In my last post, I talked about choosing the site and theme for my site specific installation artwork: the town’s bus shelters and ‘waiting’. My work will respond to the specific purpose of the site, which is a designated place for people to wait. I have spent time considering objects or features that are frequently found at waiting places, such as timetables, seats, advertising, etc. and was able to create a long list of such features. Next I began to compare interior and exterior waiting spaces and to list similarities and differences between these: this will help me identify and develop specific ideas for the artwork.
The next step was to visit the site at different times of day and to document what I discovered using photography, written notes, short video clips and sound recordings. In particular, I found the photography to be especially helpful as I was able to record the scene in its entirety and also capture tiny details using the macro function. I was surprised to find so many marks made by people using the shelter, from litter to words written in the dirty panels and scratched into the paintwork. There were also a number of burn marks in the plastic panels, presumably made by holding lighters to the plastic. There was an unexpected beauty to be found in these marks – I’ve included some photographs of these below. Using the macro function on my camera, I was able to capture the tiny bubbles and rich array of colours in some of these burns.
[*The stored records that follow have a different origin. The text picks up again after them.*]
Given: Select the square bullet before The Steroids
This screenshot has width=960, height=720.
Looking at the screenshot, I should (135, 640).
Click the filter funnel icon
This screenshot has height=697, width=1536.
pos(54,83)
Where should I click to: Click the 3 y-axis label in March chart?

Other marks included remnants of sticky tape glue; writing ‘life sucks’ and a finger drawing of a heart in the dirty window panels; graffiti tags; and marks left by nature, such as the interesting patina of lichen on the roof panels and moss growing in the guttering.
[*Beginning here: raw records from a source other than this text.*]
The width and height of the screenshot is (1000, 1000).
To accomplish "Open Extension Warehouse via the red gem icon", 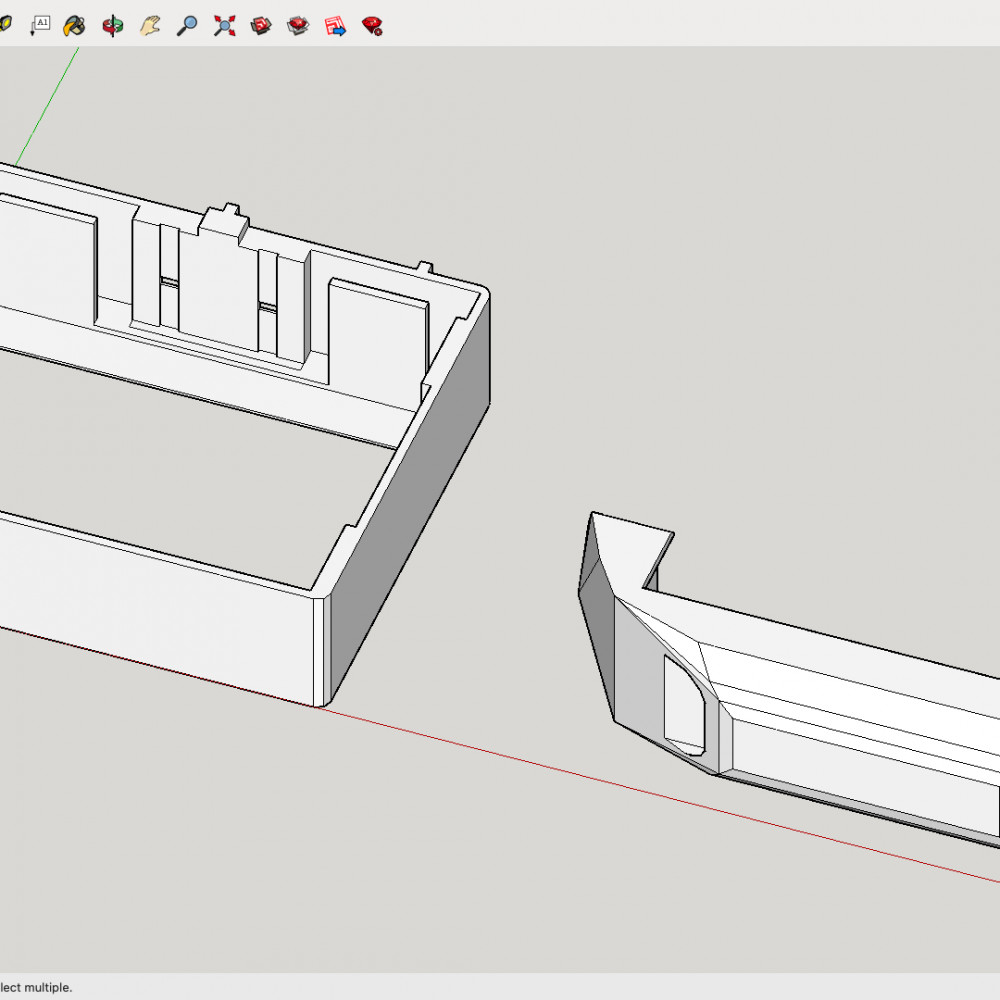I will pos(374,25).
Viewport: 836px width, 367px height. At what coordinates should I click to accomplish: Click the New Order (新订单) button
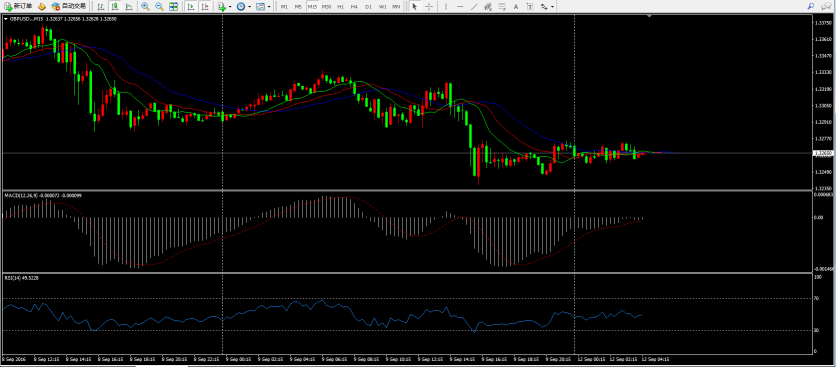[x=18, y=6]
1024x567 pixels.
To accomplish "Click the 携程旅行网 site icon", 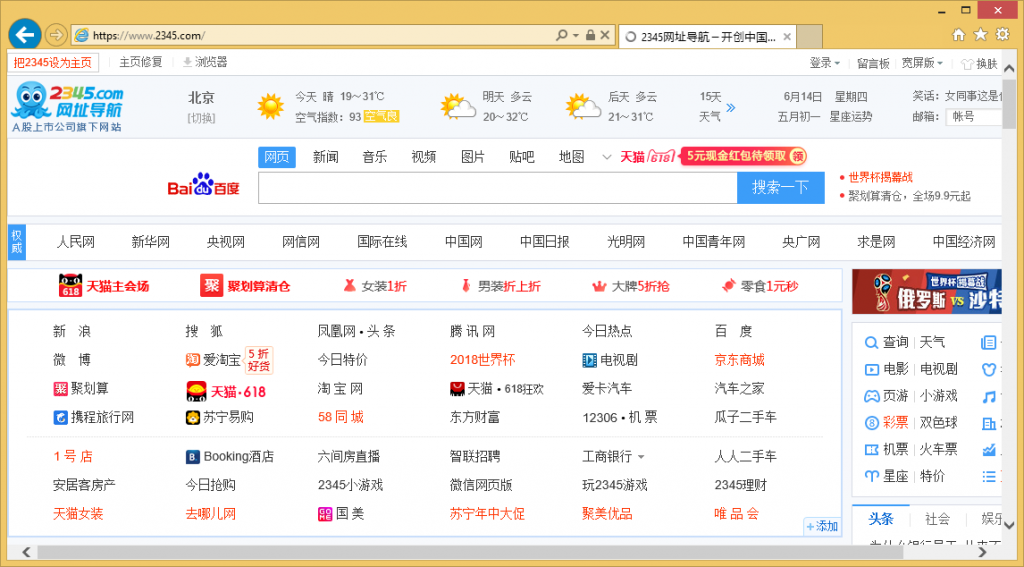I will 60,417.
Discovering the range of marks left by people using the bus shelter has allowed me to focus my response to the site more tightly. The marks that people have left provide a visual history of ‘waiting’, which is actually an invisible concept, much like the concept of time. As humans, we use the notion of ‘time’ to impose a linear structure on the happenings around us. It helps us to compartmentalise the past, the present, and the future. I have decided to focus on the marks I found and documented as a way of ‘seeing’ the act of waiting.
Although I have not finalised my specific response for the artwork yet, at this point I intend to use paper based resources and materials, such as drawing, painting, printing, photographs, and/or collage. These materials are easy to handle and transport, and are not prohibitively expensive. They also do not pose a risk to members of the public: it is important to remember that the bus shelters are a public space and I should not create any additional hazards to the use of the space. However, the materials may change as I develop my artwork. It may be that a different material may become more appropriate for creating my response to the site, although being mindful of risk and hazards will still apply.